「Expand the leaflet-popup-pane div element」を含む行から始め、「Action: 259,603」を含む行までを、1行を1つの文字列とするJSONリストとして出力せよ。空行は入れないこと。
────────────────
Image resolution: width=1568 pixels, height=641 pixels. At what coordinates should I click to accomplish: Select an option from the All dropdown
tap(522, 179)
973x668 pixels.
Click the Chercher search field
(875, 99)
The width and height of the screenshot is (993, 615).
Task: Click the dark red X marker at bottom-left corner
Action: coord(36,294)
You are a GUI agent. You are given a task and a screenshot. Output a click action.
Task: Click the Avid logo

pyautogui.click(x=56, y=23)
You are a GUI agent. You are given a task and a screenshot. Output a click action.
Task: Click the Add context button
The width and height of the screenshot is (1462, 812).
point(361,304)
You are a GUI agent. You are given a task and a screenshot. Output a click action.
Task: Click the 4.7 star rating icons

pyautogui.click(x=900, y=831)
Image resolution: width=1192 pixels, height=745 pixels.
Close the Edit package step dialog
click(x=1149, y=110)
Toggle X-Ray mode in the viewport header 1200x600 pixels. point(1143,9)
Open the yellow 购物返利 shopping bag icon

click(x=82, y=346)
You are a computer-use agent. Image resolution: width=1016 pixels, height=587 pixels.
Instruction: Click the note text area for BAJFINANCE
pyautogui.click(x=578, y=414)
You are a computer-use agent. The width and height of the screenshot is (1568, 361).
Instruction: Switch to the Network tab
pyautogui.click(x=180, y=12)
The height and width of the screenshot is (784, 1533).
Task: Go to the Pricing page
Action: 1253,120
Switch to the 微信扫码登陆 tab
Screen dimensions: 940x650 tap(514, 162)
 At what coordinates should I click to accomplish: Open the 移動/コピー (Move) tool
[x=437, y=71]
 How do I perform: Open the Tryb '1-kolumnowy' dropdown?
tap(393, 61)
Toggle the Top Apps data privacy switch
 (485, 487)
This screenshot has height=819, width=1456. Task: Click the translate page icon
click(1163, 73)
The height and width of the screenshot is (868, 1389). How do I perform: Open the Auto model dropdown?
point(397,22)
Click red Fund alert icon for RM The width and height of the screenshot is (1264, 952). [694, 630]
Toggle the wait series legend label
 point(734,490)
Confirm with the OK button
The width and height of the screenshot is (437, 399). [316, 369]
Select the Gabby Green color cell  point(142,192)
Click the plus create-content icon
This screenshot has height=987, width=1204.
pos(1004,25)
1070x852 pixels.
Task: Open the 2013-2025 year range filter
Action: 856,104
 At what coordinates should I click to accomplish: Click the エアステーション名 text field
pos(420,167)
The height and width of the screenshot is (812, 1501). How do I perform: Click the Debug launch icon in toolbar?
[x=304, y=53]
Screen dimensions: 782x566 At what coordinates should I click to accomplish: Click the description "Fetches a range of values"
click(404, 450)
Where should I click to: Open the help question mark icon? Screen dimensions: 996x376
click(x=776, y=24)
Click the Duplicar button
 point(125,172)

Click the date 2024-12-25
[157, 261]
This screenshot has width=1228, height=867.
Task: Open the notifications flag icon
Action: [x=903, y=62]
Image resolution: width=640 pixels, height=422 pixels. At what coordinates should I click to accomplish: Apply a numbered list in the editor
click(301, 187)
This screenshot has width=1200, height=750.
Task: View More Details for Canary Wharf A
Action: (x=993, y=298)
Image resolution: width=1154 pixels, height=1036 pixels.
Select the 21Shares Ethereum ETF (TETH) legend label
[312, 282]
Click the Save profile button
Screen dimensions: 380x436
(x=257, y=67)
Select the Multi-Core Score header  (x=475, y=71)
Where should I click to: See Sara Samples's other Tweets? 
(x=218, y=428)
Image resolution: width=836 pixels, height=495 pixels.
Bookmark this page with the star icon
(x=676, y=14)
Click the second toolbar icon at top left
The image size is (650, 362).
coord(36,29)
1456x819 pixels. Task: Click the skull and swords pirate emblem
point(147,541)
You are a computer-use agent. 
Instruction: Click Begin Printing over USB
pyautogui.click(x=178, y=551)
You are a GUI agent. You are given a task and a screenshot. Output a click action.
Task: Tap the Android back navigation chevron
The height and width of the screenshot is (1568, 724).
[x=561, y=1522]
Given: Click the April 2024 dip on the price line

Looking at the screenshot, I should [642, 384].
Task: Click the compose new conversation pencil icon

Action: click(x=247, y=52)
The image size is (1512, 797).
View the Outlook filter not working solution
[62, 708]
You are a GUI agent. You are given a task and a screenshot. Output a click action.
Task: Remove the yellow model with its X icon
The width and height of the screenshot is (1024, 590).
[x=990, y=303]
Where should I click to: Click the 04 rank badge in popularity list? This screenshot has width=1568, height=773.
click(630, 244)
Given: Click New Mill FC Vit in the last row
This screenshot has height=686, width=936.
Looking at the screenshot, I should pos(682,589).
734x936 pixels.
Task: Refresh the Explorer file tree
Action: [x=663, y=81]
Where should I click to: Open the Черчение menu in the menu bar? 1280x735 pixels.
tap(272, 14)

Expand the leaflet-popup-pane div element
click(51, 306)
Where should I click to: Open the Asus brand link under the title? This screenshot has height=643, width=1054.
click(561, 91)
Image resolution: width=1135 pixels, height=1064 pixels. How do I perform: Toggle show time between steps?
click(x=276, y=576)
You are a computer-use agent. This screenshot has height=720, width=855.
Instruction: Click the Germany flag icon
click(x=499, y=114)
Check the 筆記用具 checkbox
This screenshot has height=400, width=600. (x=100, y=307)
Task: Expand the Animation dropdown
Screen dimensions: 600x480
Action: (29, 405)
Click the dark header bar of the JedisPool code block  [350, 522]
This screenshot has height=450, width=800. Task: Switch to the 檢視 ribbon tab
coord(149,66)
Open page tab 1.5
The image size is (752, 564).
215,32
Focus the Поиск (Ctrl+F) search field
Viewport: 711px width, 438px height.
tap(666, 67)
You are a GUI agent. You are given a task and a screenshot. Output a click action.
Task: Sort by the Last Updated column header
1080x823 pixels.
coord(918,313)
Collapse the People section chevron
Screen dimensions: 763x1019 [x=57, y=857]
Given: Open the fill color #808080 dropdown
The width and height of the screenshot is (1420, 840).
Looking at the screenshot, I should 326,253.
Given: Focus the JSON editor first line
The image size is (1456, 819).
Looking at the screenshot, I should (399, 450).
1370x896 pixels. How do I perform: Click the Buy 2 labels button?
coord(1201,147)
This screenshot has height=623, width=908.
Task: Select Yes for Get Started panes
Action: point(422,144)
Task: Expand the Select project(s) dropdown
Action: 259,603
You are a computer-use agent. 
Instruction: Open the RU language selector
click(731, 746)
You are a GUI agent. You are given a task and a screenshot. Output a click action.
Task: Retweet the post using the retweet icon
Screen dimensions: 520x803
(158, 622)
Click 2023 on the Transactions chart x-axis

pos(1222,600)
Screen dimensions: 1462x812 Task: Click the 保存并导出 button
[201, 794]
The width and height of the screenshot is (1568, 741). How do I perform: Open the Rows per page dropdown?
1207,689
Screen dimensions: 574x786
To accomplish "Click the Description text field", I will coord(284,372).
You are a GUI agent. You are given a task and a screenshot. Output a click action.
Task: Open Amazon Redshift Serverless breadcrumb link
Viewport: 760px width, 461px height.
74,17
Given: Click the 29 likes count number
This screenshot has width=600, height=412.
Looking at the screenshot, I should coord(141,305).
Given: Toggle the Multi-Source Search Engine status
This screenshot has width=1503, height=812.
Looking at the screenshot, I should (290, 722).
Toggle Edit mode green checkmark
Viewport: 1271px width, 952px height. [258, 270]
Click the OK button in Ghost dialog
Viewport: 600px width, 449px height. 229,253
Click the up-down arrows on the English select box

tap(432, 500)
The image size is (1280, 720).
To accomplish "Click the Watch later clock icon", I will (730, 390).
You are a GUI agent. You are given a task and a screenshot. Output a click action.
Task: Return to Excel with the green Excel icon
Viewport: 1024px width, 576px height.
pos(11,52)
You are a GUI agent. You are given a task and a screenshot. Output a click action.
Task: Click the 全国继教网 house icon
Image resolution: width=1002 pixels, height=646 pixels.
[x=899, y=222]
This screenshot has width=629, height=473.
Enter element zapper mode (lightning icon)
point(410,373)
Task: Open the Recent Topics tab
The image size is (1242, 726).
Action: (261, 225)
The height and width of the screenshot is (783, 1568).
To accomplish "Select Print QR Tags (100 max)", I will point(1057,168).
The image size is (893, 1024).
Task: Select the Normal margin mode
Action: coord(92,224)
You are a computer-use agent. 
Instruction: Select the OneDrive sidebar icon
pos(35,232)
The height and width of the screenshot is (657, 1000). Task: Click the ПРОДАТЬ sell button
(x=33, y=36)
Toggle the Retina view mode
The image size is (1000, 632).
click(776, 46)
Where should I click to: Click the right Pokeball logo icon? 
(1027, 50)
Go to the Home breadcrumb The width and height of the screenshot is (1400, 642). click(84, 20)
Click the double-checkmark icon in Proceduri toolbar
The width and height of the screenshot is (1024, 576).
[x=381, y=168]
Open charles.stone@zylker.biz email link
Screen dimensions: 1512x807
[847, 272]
────────────────
課題の解答:
[
  "Expand the leaflet-popup-pane div element",
  "click(51, 306)",
  "Where should I click to: Open the Asus brand link under the title? This screenshot has height=643, width=1054.",
  "click(561, 91)",
  "Image resolution: width=1135 pixels, height=1064 pixels. How do I perform: Toggle show time between steps?",
  "click(x=276, y=576)",
  "You are a computer-use agent. This screenshot has height=720, width=855.",
  "Instruction: Click the Germany flag icon",
  "click(x=499, y=114)",
  "Check the 筆記用具 checkbox",
  "This screenshot has height=400, width=600. (x=100, y=307)",
  "Task: Expand the Animation dropdown",
  "Screen dimensions: 600x480",
  "Action: (29, 405)",
  "Click the dark header bar of the JedisPool code block  [350, 522]",
  "This screenshot has height=450, width=800. Task: Switch to the 檢視 ribbon tab",
  "coord(149,66)",
  "Open page tab 1.5",
  "The image size is (752, 564).",
  "215,32",
  "Focus the Поиск (Ctrl+F) search field",
  "Viewport: 711px width, 438px height.",
  "tap(666, 67)",
  "You are a GUI agent. You are given a task and a screenshot. Output a click action.",
  "Task: Sort by the Last Updated column header",
  "1080x823 pixels.",
  "coord(918,313)",
  "Collapse the People section chevron",
  "Screen dimensions: 763x1019 [x=57, y=857]",
  "Given: Open the fill color #808080 dropdown",
  "The width and height of the screenshot is (1420, 840).",
  "Looking at the screenshot, I should 326,253.",
  "Given: Focus the JSON editor first line",
  "The image size is (1456, 819).",
  "Looking at the screenshot, I should (399, 450).",
  "1370x896 pixels. How do I perform: Click the Buy 2 labels button?",
  "coord(1201,147)",
  "This screenshot has height=623, width=908.",
  "Task: Select Yes for Get Started panes",
  "Action: point(422,144)",
  "Task: Expand the Select project(s) dropdown",
  "Action: 259,603"
]